§ **SHORT EXERCISE**: Copy out the records word for word, from the line containing "Viewport: 535px width, 453px" through the end of the records, including that first line.

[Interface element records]
=====

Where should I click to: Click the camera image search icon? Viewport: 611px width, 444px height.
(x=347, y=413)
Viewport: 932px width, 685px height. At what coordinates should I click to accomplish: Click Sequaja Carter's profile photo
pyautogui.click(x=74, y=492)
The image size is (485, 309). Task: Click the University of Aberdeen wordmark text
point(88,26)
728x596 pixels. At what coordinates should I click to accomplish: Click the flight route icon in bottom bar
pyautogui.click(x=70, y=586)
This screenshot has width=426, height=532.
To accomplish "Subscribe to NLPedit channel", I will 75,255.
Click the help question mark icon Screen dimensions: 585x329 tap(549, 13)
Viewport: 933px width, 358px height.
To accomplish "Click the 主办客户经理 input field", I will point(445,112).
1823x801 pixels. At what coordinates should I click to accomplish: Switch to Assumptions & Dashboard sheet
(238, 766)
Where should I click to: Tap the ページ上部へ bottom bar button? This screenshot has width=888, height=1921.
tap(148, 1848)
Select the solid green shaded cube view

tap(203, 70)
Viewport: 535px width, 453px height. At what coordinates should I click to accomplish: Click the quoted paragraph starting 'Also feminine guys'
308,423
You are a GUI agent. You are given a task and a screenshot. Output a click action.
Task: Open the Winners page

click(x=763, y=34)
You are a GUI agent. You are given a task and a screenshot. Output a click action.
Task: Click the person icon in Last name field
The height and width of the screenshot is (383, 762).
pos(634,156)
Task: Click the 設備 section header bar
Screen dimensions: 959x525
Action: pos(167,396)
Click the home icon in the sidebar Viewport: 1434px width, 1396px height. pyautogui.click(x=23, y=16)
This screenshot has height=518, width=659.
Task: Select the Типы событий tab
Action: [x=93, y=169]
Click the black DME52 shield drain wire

=====

§ **COMPLETE RESPONSE**:
Viewport: 535px width, 453px height. At what coordinates should I click to accomplish: Click the quoted paragraph starting 'Also feminine guys'
308,423
You are a GUI agent. You are given a task and a screenshot. Output a click action.
Task: Open the Winners page

click(x=763, y=34)
You are a GUI agent. You are given a task and a screenshot. Output a click action.
Task: Click the person icon in Last name field
The height and width of the screenshot is (383, 762).
pos(634,156)
Task: Click the 設備 section header bar
Screen dimensions: 959x525
Action: pos(167,396)
Click the home icon in the sidebar Viewport: 1434px width, 1396px height. pyautogui.click(x=23, y=16)
This screenshot has height=518, width=659.
Task: Select the Типы событий tab
Action: [x=93, y=169]
Click the black DME52 shield drain wire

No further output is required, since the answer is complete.